Dataset entries
- - - - -
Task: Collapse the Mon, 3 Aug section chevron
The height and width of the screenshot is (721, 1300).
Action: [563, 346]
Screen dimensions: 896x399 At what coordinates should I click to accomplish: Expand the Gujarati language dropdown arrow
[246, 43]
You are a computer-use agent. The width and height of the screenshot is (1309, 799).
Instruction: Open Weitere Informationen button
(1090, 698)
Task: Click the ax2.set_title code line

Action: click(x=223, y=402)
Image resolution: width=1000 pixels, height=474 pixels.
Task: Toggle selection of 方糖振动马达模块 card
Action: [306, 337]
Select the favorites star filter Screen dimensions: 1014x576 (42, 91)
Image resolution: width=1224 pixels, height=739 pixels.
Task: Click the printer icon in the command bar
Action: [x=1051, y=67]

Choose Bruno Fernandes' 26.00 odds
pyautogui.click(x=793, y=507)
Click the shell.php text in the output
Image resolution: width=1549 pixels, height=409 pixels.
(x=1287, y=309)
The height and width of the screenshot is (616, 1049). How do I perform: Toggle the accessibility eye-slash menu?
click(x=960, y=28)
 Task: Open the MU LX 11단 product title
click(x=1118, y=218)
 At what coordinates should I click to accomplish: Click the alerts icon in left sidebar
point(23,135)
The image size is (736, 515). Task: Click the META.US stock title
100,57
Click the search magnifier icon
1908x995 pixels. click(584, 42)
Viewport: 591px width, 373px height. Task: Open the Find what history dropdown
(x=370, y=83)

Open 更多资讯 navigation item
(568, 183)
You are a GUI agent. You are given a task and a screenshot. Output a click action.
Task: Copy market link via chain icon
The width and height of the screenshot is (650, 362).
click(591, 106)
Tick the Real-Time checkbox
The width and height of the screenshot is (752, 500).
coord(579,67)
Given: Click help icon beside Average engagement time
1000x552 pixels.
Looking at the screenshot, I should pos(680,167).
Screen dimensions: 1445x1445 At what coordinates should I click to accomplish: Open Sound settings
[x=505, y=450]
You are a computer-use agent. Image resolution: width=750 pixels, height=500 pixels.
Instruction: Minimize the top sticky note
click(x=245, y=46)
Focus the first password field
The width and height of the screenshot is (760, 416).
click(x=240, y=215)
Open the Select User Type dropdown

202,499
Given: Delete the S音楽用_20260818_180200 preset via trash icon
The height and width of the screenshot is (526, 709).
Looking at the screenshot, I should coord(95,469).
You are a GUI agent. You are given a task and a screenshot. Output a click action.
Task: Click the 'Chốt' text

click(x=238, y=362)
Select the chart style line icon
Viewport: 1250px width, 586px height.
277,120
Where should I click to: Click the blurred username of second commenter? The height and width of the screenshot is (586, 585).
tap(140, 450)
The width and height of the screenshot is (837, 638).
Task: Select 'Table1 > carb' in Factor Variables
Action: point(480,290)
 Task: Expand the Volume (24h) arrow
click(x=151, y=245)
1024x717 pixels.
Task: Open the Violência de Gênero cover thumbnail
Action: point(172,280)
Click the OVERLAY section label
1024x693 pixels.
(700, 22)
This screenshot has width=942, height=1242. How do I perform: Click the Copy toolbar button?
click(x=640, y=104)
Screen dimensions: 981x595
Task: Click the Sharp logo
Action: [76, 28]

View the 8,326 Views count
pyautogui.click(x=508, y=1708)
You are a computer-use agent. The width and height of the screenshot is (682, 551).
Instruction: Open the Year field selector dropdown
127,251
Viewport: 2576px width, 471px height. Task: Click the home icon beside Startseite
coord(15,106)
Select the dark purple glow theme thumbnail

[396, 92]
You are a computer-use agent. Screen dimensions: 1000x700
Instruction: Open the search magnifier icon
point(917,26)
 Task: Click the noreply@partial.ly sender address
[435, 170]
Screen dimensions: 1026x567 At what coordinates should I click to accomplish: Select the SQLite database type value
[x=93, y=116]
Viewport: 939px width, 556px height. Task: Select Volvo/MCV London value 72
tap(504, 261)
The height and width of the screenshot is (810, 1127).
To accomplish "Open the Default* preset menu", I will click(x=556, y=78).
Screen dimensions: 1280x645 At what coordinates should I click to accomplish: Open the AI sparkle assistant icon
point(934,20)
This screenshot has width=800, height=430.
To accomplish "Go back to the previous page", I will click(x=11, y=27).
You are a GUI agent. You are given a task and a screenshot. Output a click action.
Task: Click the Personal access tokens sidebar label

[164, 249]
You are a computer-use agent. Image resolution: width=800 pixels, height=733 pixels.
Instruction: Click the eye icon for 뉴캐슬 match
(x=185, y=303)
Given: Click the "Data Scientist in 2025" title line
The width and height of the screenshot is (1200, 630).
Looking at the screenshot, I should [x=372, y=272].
- - - - -
WHAT TO DO:
Without altering a single word, transcribe the entries above.

TASK RESULT:
Task: Collapse the Mon, 3 Aug section chevron
The height and width of the screenshot is (721, 1300).
Action: [563, 346]
Screen dimensions: 896x399 At what coordinates should I click to accomplish: Expand the Gujarati language dropdown arrow
[246, 43]
You are a computer-use agent. The width and height of the screenshot is (1309, 799).
Instruction: Open Weitere Informationen button
(1090, 698)
Task: Click the ax2.set_title code line

Action: click(x=223, y=402)
Image resolution: width=1000 pixels, height=474 pixels.
Task: Toggle selection of 方糖振动马达模块 card
Action: [306, 337]
Select the favorites star filter Screen dimensions: 1014x576 (42, 91)
Image resolution: width=1224 pixels, height=739 pixels.
Task: Click the printer icon in the command bar
Action: [x=1051, y=67]

Choose Bruno Fernandes' 26.00 odds
pyautogui.click(x=793, y=507)
Click the shell.php text in the output
Image resolution: width=1549 pixels, height=409 pixels.
(x=1287, y=309)
The height and width of the screenshot is (616, 1049). How do I perform: Toggle the accessibility eye-slash menu?
click(x=960, y=28)
 Task: Open the MU LX 11단 product title
click(x=1118, y=218)
 At what coordinates should I click to accomplish: Click the alerts icon in left sidebar
point(23,135)
The image size is (736, 515). Task: Click the META.US stock title
100,57
Click the search magnifier icon
1908x995 pixels. click(584, 42)
Viewport: 591px width, 373px height. Task: Open the Find what history dropdown
(x=370, y=83)

Open 更多资讯 navigation item
(568, 183)
You are a GUI agent. You are given a task and a screenshot. Output a click action.
Task: Copy market link via chain icon
The width and height of the screenshot is (650, 362).
click(591, 106)
Tick the Real-Time checkbox
The width and height of the screenshot is (752, 500).
coord(579,67)
Given: Click help icon beside Average engagement time
1000x552 pixels.
Looking at the screenshot, I should pos(680,167).
Screen dimensions: 1445x1445 At what coordinates should I click to accomplish: Open Sound settings
[x=505, y=450]
You are a computer-use agent. Image resolution: width=750 pixels, height=500 pixels.
Instruction: Minimize the top sticky note
click(x=245, y=46)
Focus the first password field
The width and height of the screenshot is (760, 416).
click(x=240, y=215)
Open the Select User Type dropdown

202,499
Given: Delete the S音楽用_20260818_180200 preset via trash icon
The height and width of the screenshot is (526, 709).
Looking at the screenshot, I should coord(95,469).
You are a GUI agent. You are given a task and a screenshot. Output a click action.
Task: Click the 'Chốt' text

click(x=238, y=362)
Select the chart style line icon
Viewport: 1250px width, 586px height.
277,120
Where should I click to: Click the blurred username of second commenter? The height and width of the screenshot is (586, 585).
tap(140, 450)
The width and height of the screenshot is (837, 638).
Task: Select 'Table1 > carb' in Factor Variables
Action: point(480,290)
 Task: Expand the Volume (24h) arrow
click(x=151, y=245)
1024x717 pixels.
Task: Open the Violência de Gênero cover thumbnail
Action: point(172,280)
Click the OVERLAY section label
1024x693 pixels.
(700, 22)
This screenshot has width=942, height=1242. How do I perform: Click the Copy toolbar button?
click(x=640, y=104)
Screen dimensions: 981x595
Task: Click the Sharp logo
Action: [76, 28]

View the 8,326 Views count
pyautogui.click(x=508, y=1708)
You are a computer-use agent. The width and height of the screenshot is (682, 551).
Instruction: Open the Year field selector dropdown
127,251
Viewport: 2576px width, 471px height. Task: Click the home icon beside Startseite
coord(15,106)
Select the dark purple glow theme thumbnail

[396, 92]
You are a computer-use agent. Screen dimensions: 1000x700
Instruction: Open the search magnifier icon
point(917,26)
 Task: Click the noreply@partial.ly sender address
[435, 170]
Screen dimensions: 1026x567 At what coordinates should I click to accomplish: Select the SQLite database type value
[x=93, y=116]
Viewport: 939px width, 556px height. Task: Select Volvo/MCV London value 72
tap(504, 261)
The height and width of the screenshot is (810, 1127).
To accomplish "Open the Default* preset menu", I will click(x=556, y=78).
Screen dimensions: 1280x645 At what coordinates should I click to accomplish: Open the AI sparkle assistant icon
point(934,20)
This screenshot has width=800, height=430.
To accomplish "Go back to the previous page", I will click(x=11, y=27).
You are a GUI agent. You are given a task and a screenshot. Output a click action.
Task: Click the Personal access tokens sidebar label

[164, 249]
You are a computer-use agent. Image resolution: width=800 pixels, height=733 pixels.
Instruction: Click the eye icon for 뉴캐슬 match
(x=185, y=303)
Given: Click the "Data Scientist in 2025" title line
The width and height of the screenshot is (1200, 630).
Looking at the screenshot, I should [x=372, y=272].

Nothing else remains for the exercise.